Another problem for gene therapy developers could be enrolling patients into pivotal trials if and when emicizumab and fitusiran become available. “It’s entirely possible that patients will be perfectly satisfied with those, and won’t even want to participate in gene therapy trials,” says Dr Young.
Unlike emicizumab and fitusiran, gene therapy is only being developed for non-inhibitor patients so will be fighting for a foothold in this already crowded market. If its developers can convince regulators, doctors and patients on safety, they might win out with the promise of a treatment that could last a lifetime.
The promise of a once-and-done treatment raises the issue of how these products will be priced, with payers needing to balance the up-front cost of gene therapy with its longer-lasting effects.
“I think there’s going to have to be a shared-risk model,” says Dr Young. “If the payer pays $2m for a gene therapy product, which is not out of the realm of possibility, and it fails and the patient has to go back to factor therapy, the payer’s not going to want to be on the hook.”
Professor Oldenburg believes that uptake will vary by country and, somewhat counterintuitively, thinks that developing nations are more likely to embrace gene therapy to avoid the cost of long-term factor replacement products. “The average cost of a haemophilia patient is around €100,000-250,000 ($118,000-290,000) per year, so the cumulative effect over time is very significant.”
Gene therapy will obviously have a larger up-front cost, but “in principle, can be offered at a much lower cost than the classical substitution therapies”, he adds.
Meanwhile, gene therapy’s task could be harder in developed countries where older products are more entrenched. “You have resources for the classical products now, and the other treatment options at that time will also be excellent,” Professor Oldenburg says.
In spite of these issues, the haemophilia market could change significantly in the next few years. And this fact will not have escaped Shire, the maker of the number one factor-replacement therapy, Advate. The company has its own gene therapy candidate, SHP654, in phase I and also recently licensed a preclinical bispecific antibody from Novimmune, putting it some way behind the competition.
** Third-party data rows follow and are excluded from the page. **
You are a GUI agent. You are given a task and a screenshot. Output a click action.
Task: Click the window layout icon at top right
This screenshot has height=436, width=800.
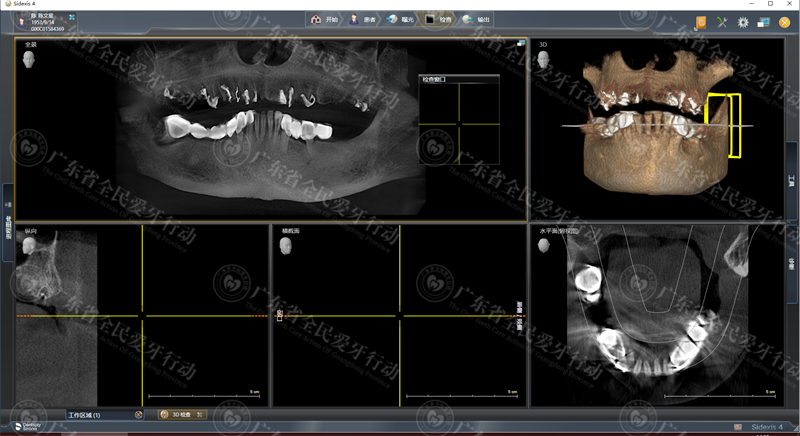pyautogui.click(x=763, y=21)
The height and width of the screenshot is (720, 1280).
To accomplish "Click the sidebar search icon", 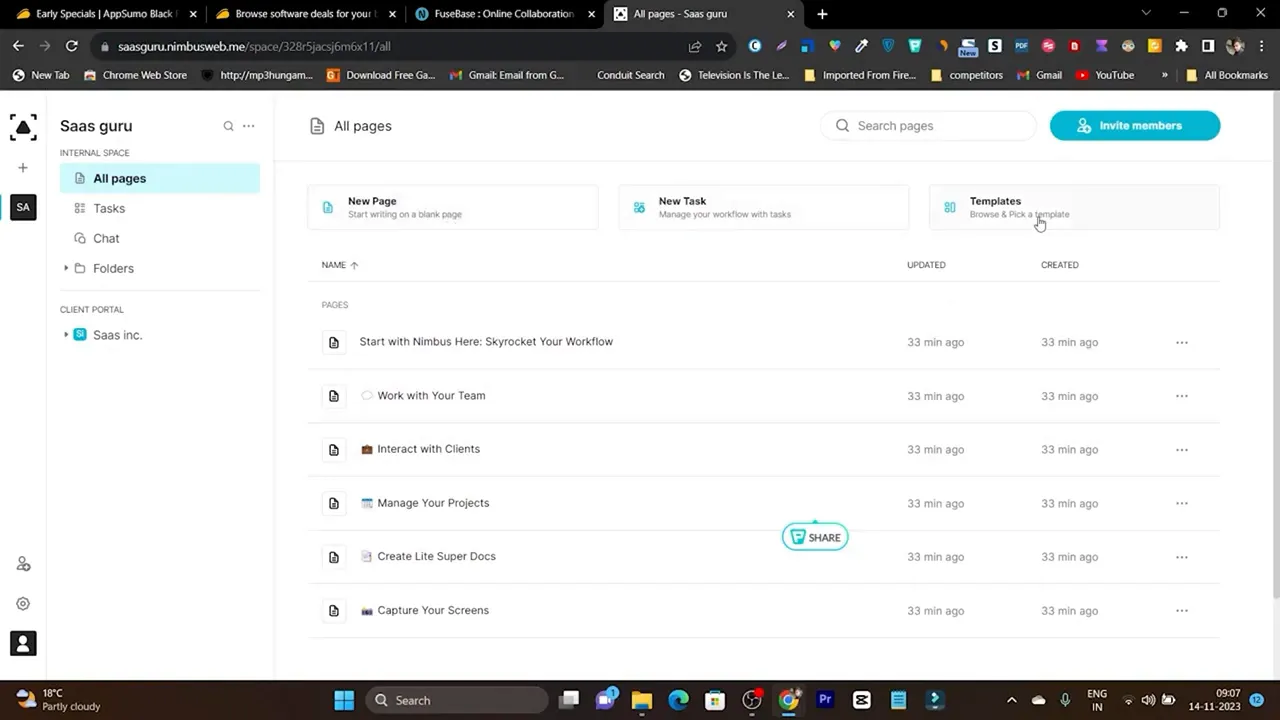I will point(228,126).
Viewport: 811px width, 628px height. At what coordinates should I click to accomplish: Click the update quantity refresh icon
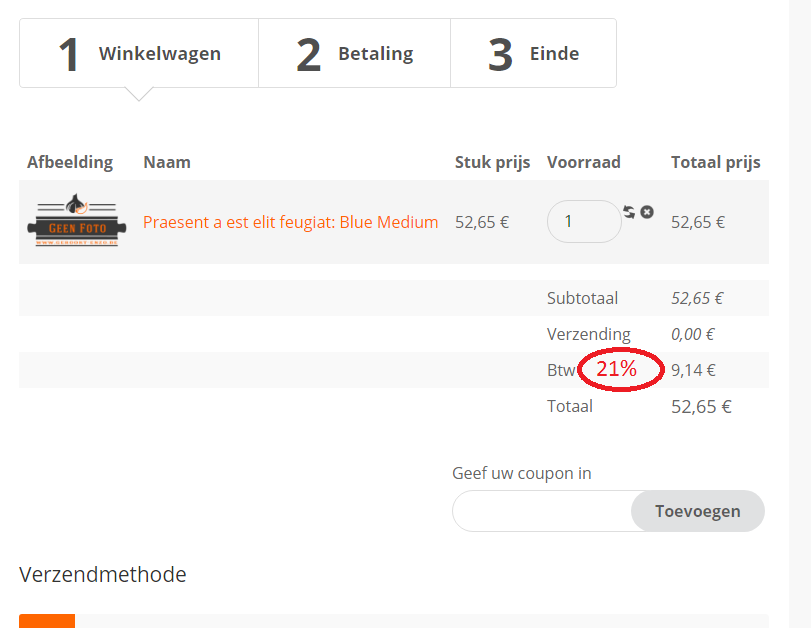[629, 212]
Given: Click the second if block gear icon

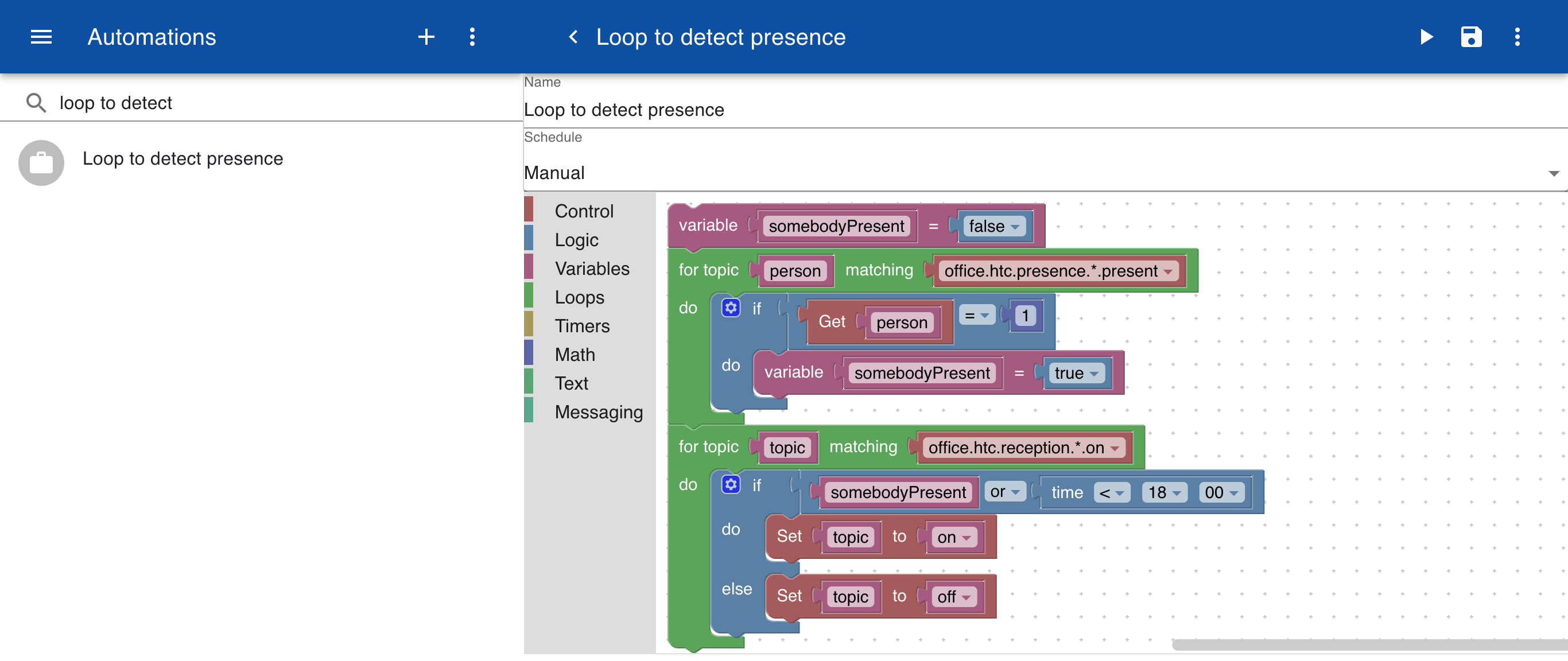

Ultimately, if the likes of emicizumab and fitusiran and, later on, gene therapies, can show similar efficacy and safety to current treatments, their convenience could help them win a chunk of the market.
Sanofi’s Mr Mei concludes: “Longer-acting factors have really benefitted patients but still have limitations and people are looking for new [treatments]. People are looking beyond factors.” The strength of the data will dictate whether the current crop of candidates meets their expectations.